* **TASK ITEM**: Any picture in the listing is left out of the copy; all else is duplicated exactly.

——

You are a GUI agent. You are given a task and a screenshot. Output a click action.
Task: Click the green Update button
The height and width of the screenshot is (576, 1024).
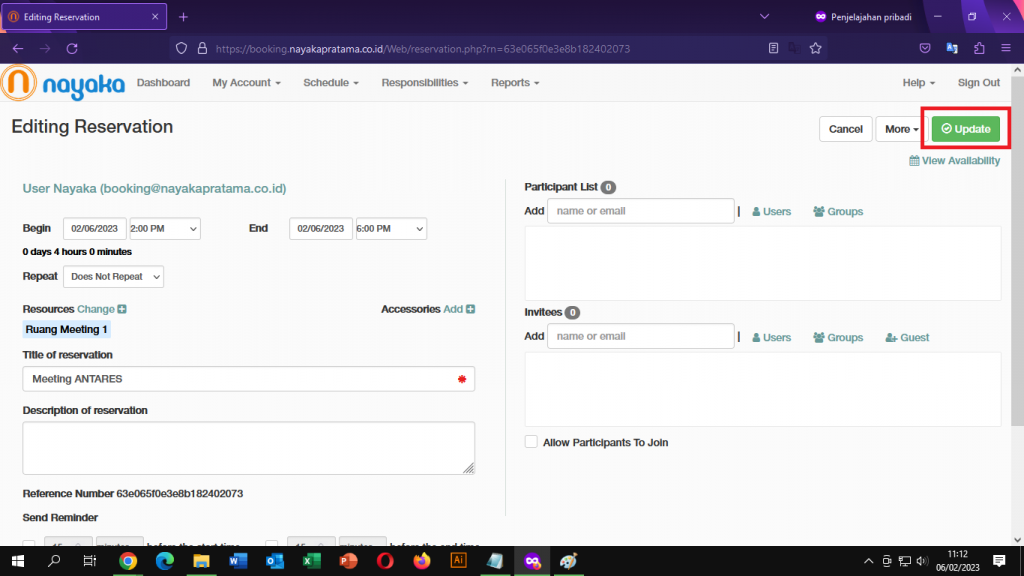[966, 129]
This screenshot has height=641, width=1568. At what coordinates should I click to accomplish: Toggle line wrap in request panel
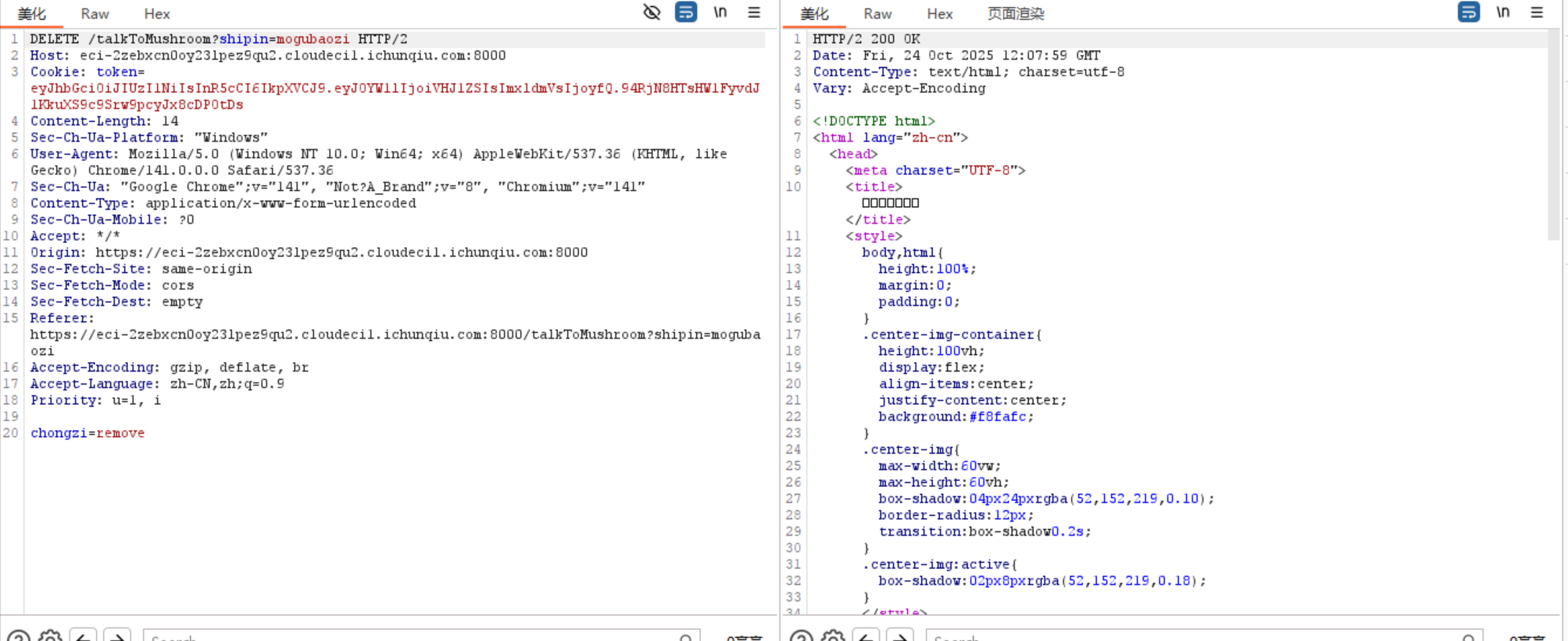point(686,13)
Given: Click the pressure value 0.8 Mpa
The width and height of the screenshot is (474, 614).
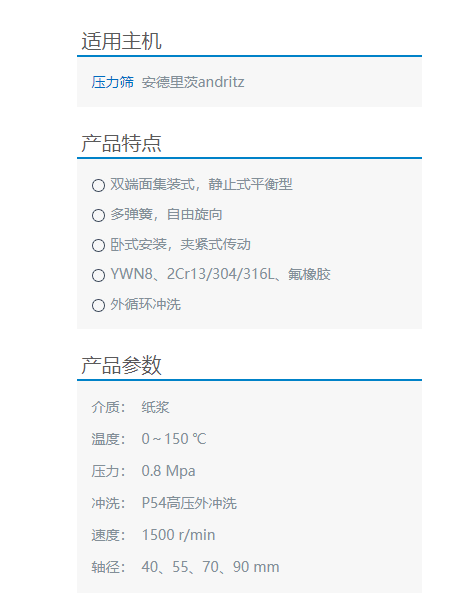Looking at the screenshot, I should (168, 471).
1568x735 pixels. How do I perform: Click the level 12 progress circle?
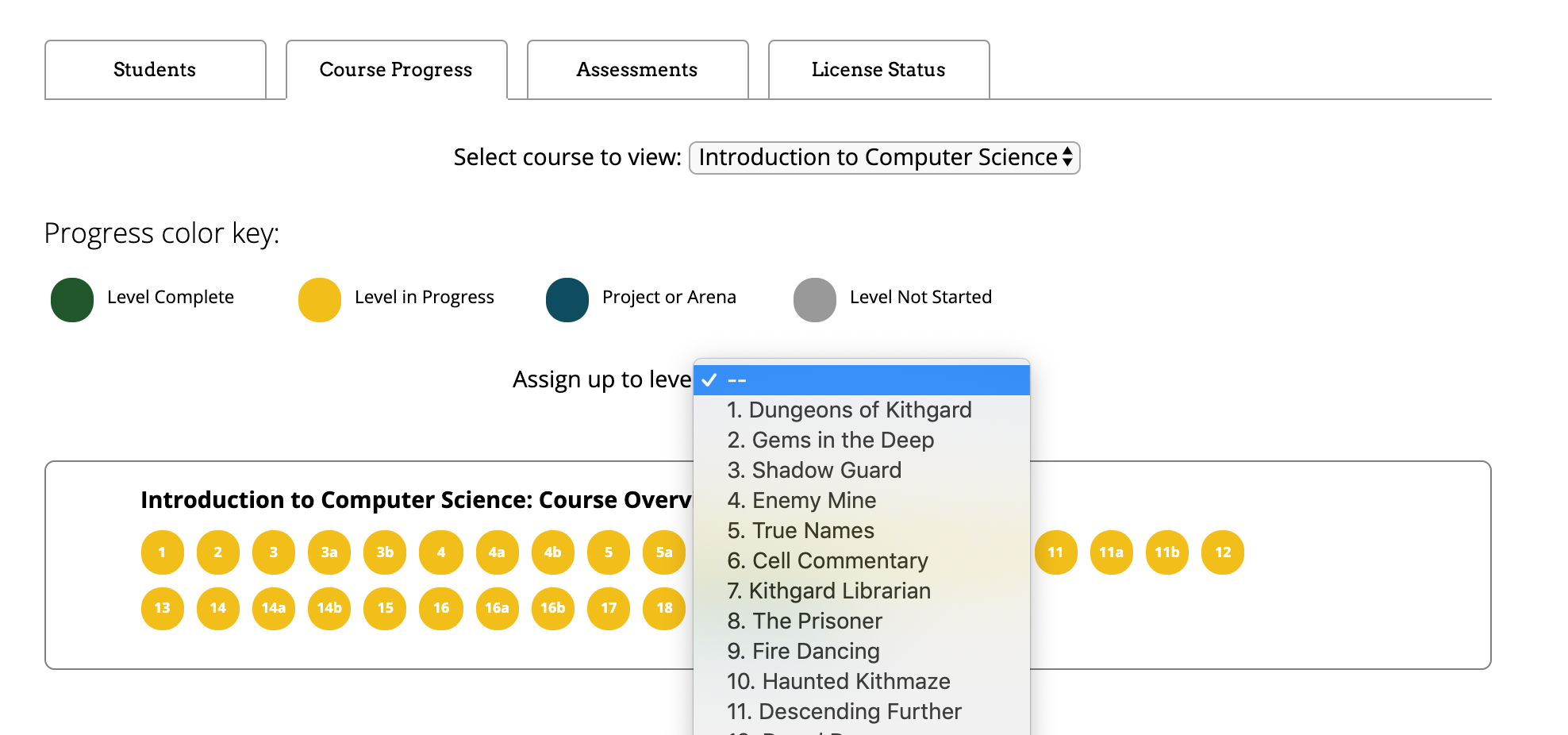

——

* **EXERCISE ANSWER**:
You are a GUI agent. You are given a task and a screenshot. Output a click action.
Task: Click the green Update button
The height and width of the screenshot is (576, 1024).
[966, 129]
This screenshot has height=641, width=1568. At what coordinates should I click to accomplish: Toggle line wrap in request panel
point(686,13)
Given: Click the pressure value 0.8 Mpa
The width and height of the screenshot is (474, 614).
Looking at the screenshot, I should (168, 471).
1568x735 pixels. How do I perform: Click the level 12 progress circle?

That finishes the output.